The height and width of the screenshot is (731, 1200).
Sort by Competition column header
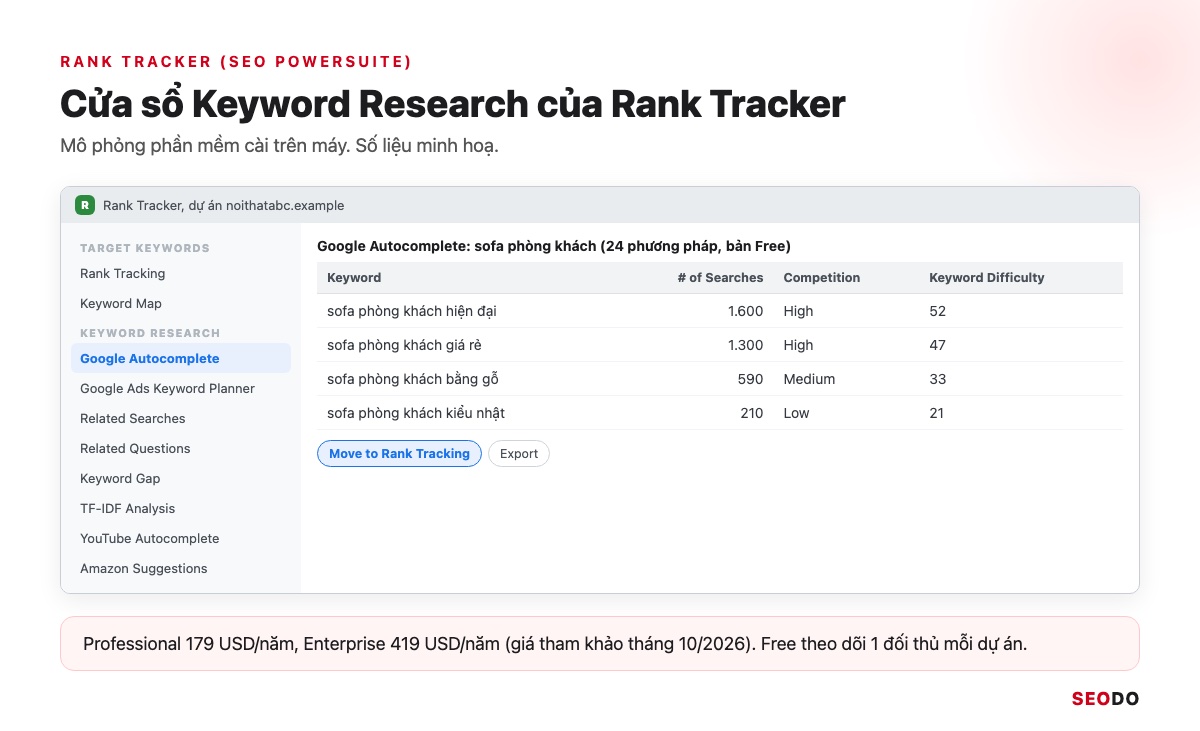[x=821, y=277]
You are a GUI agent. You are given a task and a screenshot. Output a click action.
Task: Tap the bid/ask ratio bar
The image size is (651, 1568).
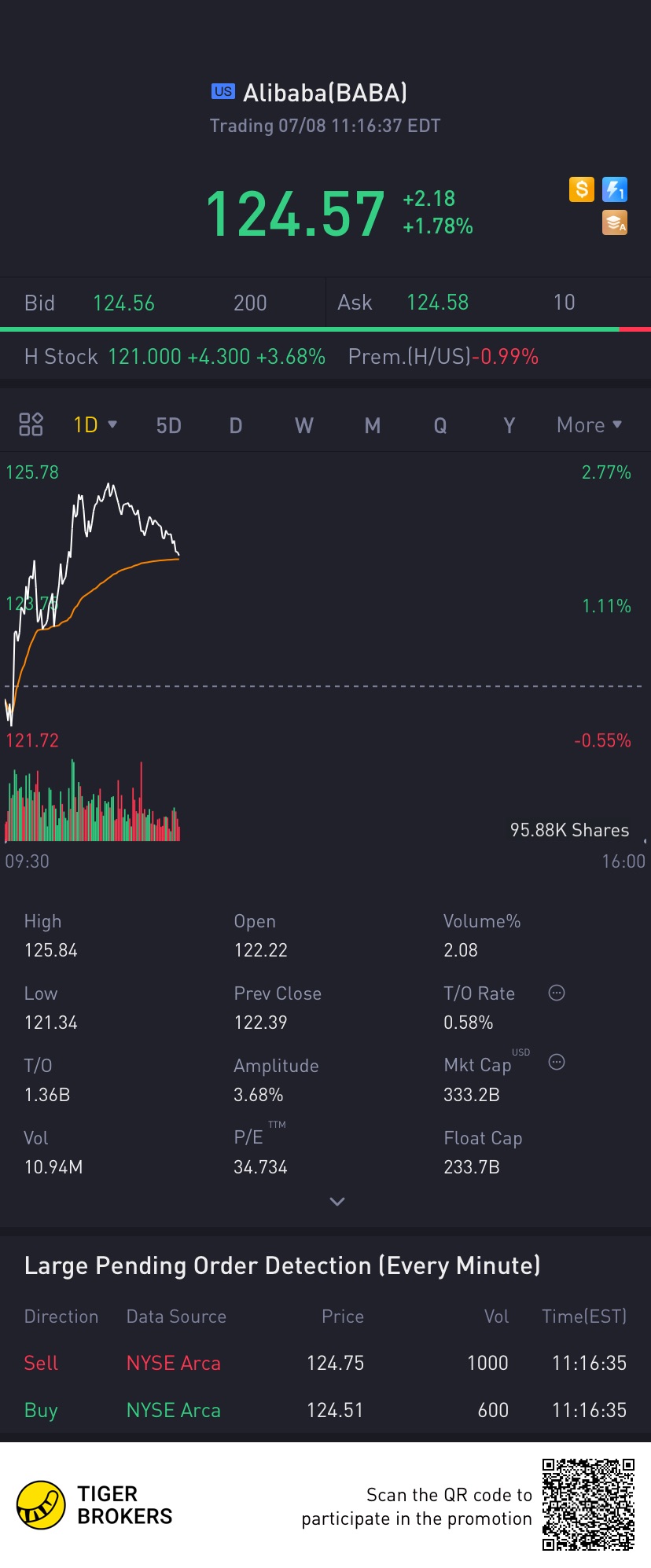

Task instructions:
Would you please set down the listing above exactly, minus its images?

Response below:
The height and width of the screenshot is (731, 1200).
Sort by Competition column header
[x=821, y=277]
You are a GUI agent. You are given a task and a screenshot. Output a click action.
Task: Tap the bid/ask ratio bar
The image size is (651, 1568).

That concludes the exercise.